Exercise materials
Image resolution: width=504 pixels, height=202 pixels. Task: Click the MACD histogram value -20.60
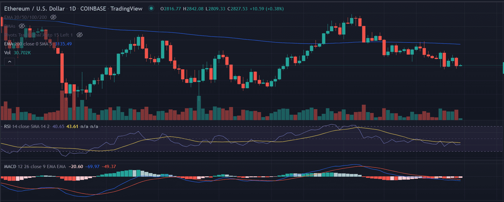[x=76, y=167]
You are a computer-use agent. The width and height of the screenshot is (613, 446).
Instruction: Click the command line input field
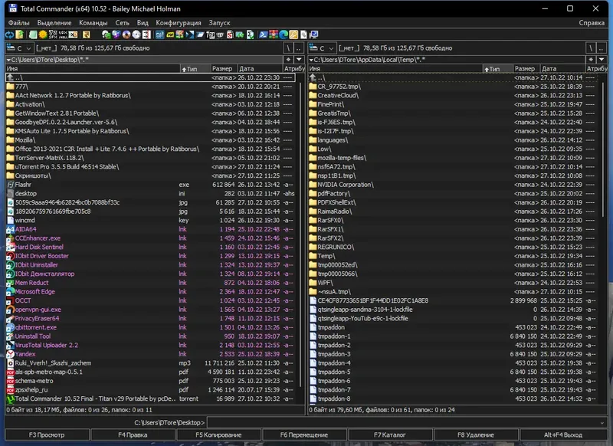pyautogui.click(x=406, y=422)
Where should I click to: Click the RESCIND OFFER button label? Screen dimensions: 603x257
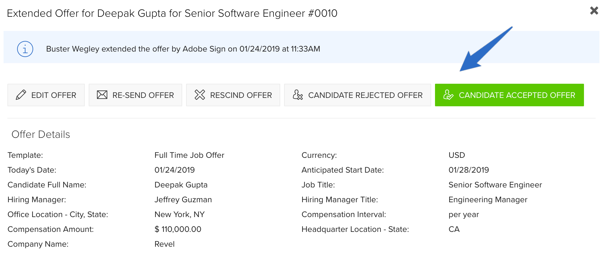[x=241, y=95]
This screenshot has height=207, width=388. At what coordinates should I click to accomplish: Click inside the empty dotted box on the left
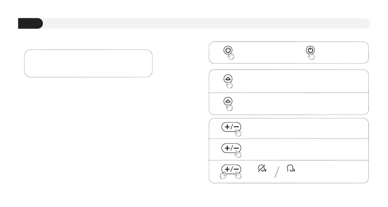coord(88,63)
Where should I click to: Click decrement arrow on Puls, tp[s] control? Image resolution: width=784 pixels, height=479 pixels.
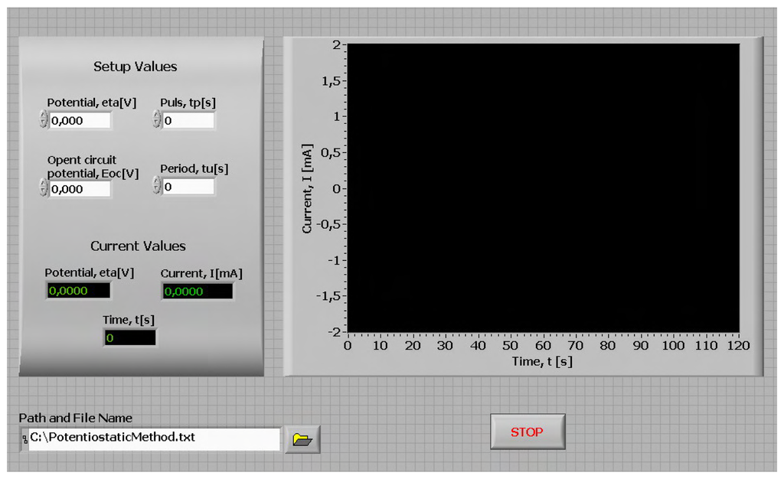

Work request
In full and without any pictures, print the listing above exactly.

Response area
Image resolution: width=504 pixels, height=202 pixels. Task: Click the MACD histogram value -20.60
[x=76, y=167]
You are a computer-use agent. The width and height of the screenshot is (613, 446).
Instruction: Click the command line input field
pyautogui.click(x=406, y=422)
Where should I click to: Click the RESCIND OFFER button label? Screen dimensions: 603x257
[x=241, y=95]
This screenshot has height=207, width=388. At what coordinates should I click to accomplish: Click inside the empty dotted box on the left
coord(88,63)
Where should I click to: Click decrement arrow on Puls, tp[s] control? Image resolution: width=784 pixels, height=479 pixels.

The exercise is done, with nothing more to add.